▸ **Action item**
In the entries below, find the line with "Instruction: Switch to the 插入 ribbon tab" and the line with "Add this page to favorites star icon"; give again those lines and every line between them, exactly.

▸ **Data shown**
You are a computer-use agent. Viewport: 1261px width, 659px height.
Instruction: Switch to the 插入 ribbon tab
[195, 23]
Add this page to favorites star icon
--
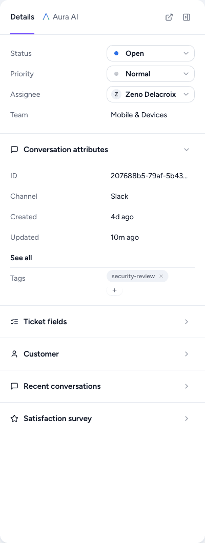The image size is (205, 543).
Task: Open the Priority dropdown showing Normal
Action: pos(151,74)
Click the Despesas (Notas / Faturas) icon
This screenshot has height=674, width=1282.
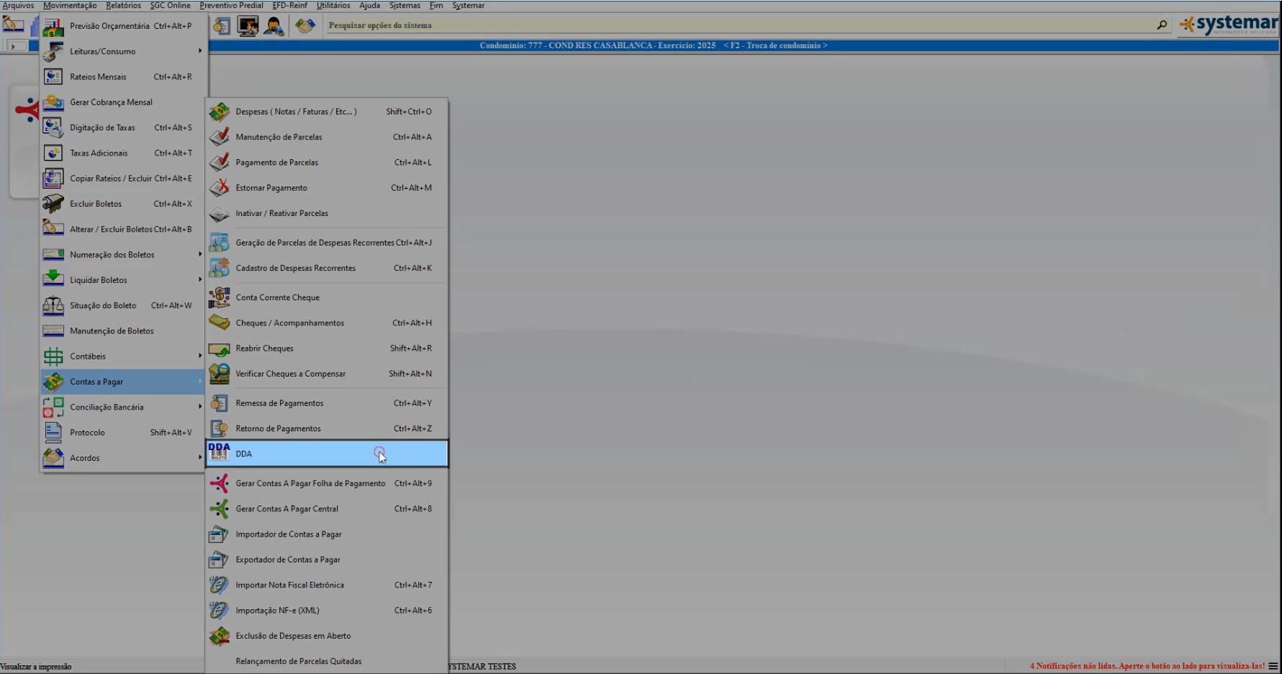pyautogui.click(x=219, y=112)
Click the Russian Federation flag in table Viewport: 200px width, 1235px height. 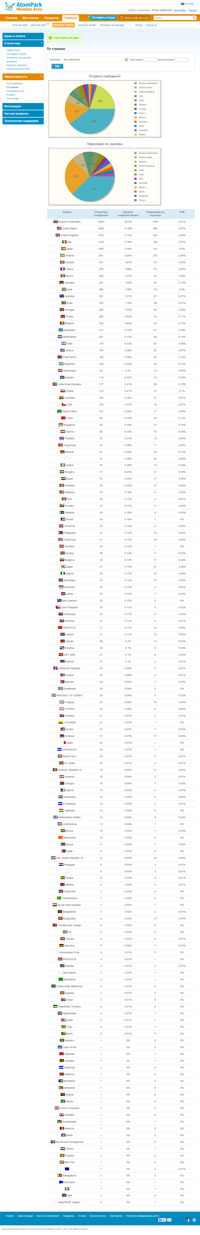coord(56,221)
...
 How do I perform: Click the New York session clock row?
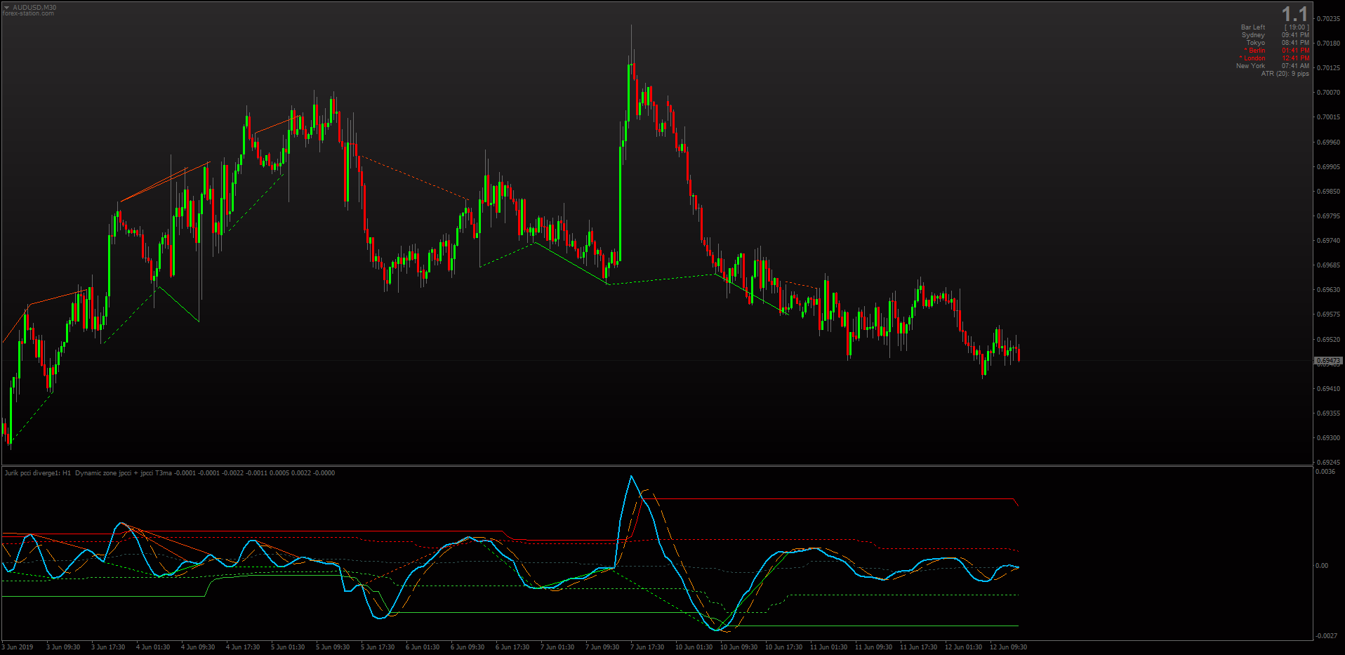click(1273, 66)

▸ **Solved problem**
Instruction: Switch to the 插入 ribbon tab
[195, 23]
Add this page to favorites star icon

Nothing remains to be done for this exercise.